Notice the scramble for houses in Lutyens’ Delhi every time there is a new Lok Sabha or a new government and you do not need me to tell you that this fringe benefit is free housing. Not just any old free housing but accommodation Indian millionaires and movie stars can only dream about. For those of you who may never have entered the homes of ministers and senior bureaucrats in the Government of India I shall spend the next two sentences describing for you what these homes look like. They are vast sprawling bungalows, with room upon high-ceilinged room, set in between one and five acres of gardens.
The gardens mostly lie in ruins these days because our new breed of humble, peasant politicians have no time for such niceties unless they can convert them, a la Laloo-Rabri, into dairy farms, fish ponds and ugly outhouses. What the peasant politician lacks in aesthetics he makes up for in greed. So Laloo and Rabri might keep their mansion in Patna because of a new Bihari law that entitles chief ministers who have survived more than five years in office to free housing even after they have been kicked out. Go to Lucknow and you will see a street of fine mansions occupied entirely by ex-chief ministers.
In Delhi they have devised other ways to hang on to their palatial bungalows. Politicians who have entered politics because Daddy or Mummy was a ‘‘leader’’ hang on by converting their parents’ home into a memorial or museum. Bureaucrats hang onto their homes after retirement by begging to be allowed to head some cultural body, some commission or some obscure government think tank. It is not the job they covet so much as a house that would allow them to continue living in the style to which they have become accustomed.
The problem for us taxpayers is that this renders useless some of the most expensive real estate in India worth crores of rupees an acre. There are no modern, democratic countries I know of where this kind of fringe benefit is provided to politicians or bureaucrats.
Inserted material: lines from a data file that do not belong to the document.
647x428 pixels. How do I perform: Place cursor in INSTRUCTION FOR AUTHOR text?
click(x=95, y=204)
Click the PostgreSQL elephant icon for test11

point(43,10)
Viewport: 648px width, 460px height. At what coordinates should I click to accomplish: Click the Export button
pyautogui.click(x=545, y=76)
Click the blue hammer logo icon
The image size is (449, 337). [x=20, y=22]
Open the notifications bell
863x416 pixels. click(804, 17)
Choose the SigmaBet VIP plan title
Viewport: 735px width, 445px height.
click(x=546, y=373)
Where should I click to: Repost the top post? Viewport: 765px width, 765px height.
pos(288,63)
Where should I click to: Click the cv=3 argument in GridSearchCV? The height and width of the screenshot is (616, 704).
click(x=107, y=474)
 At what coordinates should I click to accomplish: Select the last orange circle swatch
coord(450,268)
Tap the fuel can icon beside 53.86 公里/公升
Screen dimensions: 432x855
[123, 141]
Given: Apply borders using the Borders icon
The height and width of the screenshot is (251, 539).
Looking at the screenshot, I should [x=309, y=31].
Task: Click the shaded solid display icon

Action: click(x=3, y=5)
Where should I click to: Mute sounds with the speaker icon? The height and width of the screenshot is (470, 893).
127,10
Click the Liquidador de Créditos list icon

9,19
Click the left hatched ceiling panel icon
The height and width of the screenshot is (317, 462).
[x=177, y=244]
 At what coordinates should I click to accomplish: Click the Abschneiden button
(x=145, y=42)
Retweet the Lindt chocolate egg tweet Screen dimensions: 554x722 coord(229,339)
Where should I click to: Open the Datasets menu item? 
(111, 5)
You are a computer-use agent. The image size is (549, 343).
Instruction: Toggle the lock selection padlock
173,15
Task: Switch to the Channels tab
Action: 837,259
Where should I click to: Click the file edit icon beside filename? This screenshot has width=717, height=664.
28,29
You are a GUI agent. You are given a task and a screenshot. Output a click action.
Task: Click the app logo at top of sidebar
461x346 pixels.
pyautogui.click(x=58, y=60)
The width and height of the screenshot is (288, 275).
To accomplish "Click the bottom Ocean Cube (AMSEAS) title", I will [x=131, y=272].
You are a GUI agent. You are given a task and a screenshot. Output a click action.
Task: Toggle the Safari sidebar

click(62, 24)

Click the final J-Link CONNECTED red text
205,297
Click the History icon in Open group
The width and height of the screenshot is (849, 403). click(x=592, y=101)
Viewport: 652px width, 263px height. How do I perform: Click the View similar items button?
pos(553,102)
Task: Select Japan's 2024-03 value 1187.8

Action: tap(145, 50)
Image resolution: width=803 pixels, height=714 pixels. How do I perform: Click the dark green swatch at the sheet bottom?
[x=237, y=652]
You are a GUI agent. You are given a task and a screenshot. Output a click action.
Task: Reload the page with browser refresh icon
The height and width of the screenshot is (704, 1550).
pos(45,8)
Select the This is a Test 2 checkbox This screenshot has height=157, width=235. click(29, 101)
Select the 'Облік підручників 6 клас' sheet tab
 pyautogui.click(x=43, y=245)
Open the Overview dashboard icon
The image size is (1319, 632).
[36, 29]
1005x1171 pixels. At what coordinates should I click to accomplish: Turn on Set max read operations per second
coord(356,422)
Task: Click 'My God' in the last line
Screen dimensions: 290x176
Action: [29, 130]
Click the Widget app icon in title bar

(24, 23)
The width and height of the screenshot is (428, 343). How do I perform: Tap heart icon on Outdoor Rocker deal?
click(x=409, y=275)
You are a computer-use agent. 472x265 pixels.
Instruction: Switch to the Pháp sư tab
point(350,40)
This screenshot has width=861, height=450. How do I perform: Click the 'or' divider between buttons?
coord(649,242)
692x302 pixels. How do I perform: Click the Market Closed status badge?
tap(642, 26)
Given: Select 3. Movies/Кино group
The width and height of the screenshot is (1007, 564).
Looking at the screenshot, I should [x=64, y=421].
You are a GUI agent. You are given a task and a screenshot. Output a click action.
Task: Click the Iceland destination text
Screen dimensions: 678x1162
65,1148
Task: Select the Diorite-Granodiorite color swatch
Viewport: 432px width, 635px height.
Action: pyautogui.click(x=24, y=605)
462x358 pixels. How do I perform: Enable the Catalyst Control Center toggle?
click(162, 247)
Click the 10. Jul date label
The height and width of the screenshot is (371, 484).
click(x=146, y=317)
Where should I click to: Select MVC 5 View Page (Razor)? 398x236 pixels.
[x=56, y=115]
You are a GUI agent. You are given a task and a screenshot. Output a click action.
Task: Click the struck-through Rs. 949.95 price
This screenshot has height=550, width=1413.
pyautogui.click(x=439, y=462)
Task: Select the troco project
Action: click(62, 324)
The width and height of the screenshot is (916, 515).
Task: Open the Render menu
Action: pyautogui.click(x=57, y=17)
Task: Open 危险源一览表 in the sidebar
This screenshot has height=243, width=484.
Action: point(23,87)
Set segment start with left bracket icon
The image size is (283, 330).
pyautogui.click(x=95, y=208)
Our lot enjoyed them because of our uniquely Indian feudal socialism where we treated those who ruled us as socialist maharajahs instead of as servants of the people of India. The housing fringe benefit has allowed them to remain cocooned from the real India, in which a home of one’s own is still the ultimate dream for the rich and poor. For the poor our feudal socialist ways have been even more harmful. If cities like Mumbai and Delhi are to ever have the low-cost and middle-level housing they desperately need, our politicians need to experience the travails of finding a home of their own.
We need to get rid of the housing fringe benefit not just because we can no longer afford it but also to rid public life of the wrong people. When fringe benefits in general and the lure of that ultimate fringe benefit—a house in Lutyens’ Delhi—go, there is some chance that men and women who really want to do something for the country enter public life.
It is not going to be easy to get our supposedly humble public servants used to a more humble standard of living. Mention the removal of fringe benefits like housing to one of them and you will instantly be treated to a lecture on how little they are paid and how the free housing and other perks are there to compensate them for their measly ‘‘socialist’’ salaries. Well, when governments start making proper commercial use of their real estate they will have more than enough money to pay ministers, bureaucrats and MPs decent salaries.
If ministers insist that they need government housing for ‘‘security reasons’’ may I suggest that they be moved, at least in Delhi, into bungalows on the President’s Estate which, if I am not mistaken, sprawls over more than 600 acres of prime land in the heart of Delhi and is as secure as secure can be. It would be a good example for our state governments who could consider similar arrangements on the grounds of Raj Bhavans.
While we are about it may I suggest, as I have done before in this column, that the Prime Minister move back into Teen Murti House, which is a fine prime ministerial residence and quite inappropriate as a memorial. Nehruvian memorabilia can be moved into a proper museum. And, since Dr Manmohan Singh is only half a prime minister, his other half, Sonia Gandhi, could be housed in Hyderabad House. A fine home wasted currently on official banquets that could just as easily be held elsewhere.
Well, how about it Mr Finance Minister? As the person who invented the fringe benefit tax can we hope for your sincere cooperation?